> _Source document_:
──────

Despite decades of research and recommendations, health disparities in birth outcomes persist for African American women who are more than two times as likely to deliver a low-birth weight infant and more than four times more likely to suffer life-threatening complications as compared to white women.

To help combat these disparities, Cook County Health is the first site in Illinois to offer Gabby, an online-artificial intelligence character that acts as a virtual patient advocate to help identify potential health risks in at-risk women who are planning to become pregnant. Gabby is specifically programmed and designed to screen African American women ages 18 to 39 years old for more than 100 general and reproductive health risks and to help them resolve those risks prior to pregnancy.

“Although we have made great advances in medicine over the last several decades, there has been only modest progress in implementing what is known about preconception care into clinical practice, and little research has been done to translate preconception care knowledge into health delivery systems,” said Dr. Mark Loafman, Chair of Family and Community Medicine for Cook County Health. “More importantly, infant mortality and healthy pregnancy rates among young African American women have not improved – in fact, outcomes have actually gotten worse. Emerging research is showing us that interventions like Gabby may be the breakthrough our patients need.”

──────

> _Try it_:
Could you copy the passage of the article on Cook County Health's Gabby program between "To help combat" and "prior to pregnancy.", inclusive? The items that follow come from a different source than the article.

──────

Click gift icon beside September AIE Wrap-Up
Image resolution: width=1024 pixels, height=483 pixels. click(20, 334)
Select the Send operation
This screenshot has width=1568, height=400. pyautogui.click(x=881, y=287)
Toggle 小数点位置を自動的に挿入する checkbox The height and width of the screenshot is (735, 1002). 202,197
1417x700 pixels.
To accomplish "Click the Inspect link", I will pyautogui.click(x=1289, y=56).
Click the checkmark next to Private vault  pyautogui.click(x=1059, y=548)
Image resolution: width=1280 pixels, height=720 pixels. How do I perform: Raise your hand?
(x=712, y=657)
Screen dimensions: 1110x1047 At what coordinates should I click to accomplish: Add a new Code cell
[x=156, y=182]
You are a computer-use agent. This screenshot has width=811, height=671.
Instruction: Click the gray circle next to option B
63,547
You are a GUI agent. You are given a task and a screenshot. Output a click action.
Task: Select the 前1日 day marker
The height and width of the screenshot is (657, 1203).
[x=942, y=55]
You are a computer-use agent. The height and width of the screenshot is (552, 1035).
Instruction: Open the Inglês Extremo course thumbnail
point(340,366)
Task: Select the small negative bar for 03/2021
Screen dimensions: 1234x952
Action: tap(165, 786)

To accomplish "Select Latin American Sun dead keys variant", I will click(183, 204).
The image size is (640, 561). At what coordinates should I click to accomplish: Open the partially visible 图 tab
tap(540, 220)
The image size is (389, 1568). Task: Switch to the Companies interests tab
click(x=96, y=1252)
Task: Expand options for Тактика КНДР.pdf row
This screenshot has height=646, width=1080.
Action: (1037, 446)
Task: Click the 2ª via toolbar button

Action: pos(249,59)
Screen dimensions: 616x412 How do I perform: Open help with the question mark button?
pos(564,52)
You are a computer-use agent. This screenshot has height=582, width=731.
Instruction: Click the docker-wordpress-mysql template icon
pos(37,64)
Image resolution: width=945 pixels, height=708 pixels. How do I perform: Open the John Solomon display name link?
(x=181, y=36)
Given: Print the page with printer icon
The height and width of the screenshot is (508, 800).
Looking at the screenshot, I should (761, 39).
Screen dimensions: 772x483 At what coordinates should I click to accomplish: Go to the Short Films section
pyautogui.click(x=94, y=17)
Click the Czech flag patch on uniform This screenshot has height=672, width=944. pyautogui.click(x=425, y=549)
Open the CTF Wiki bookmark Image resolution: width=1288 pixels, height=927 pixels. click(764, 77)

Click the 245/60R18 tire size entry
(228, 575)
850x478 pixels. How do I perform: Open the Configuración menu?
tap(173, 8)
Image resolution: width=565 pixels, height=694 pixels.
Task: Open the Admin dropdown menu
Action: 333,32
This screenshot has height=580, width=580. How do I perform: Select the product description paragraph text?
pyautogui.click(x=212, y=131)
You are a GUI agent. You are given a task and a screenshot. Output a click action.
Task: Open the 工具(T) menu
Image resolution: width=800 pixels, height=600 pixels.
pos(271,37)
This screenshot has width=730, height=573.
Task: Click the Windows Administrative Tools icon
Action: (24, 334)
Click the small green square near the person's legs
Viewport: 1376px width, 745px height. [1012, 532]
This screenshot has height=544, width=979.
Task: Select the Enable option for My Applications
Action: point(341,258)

──────

> _Response_:
To help combat these disparities, Cook County Health is the first site in Illinois to offer Gabby, an online-artificial intelligence character that acts as a virtual patient advocate to help identify potential health risks in at-risk women who are planning to become pregnant. Gabby is specifically programmed and designed to screen African American women ages 18 to 39 years old for more than 100 general and reproductive health risks and to help them resolve those risks prior to pregnancy.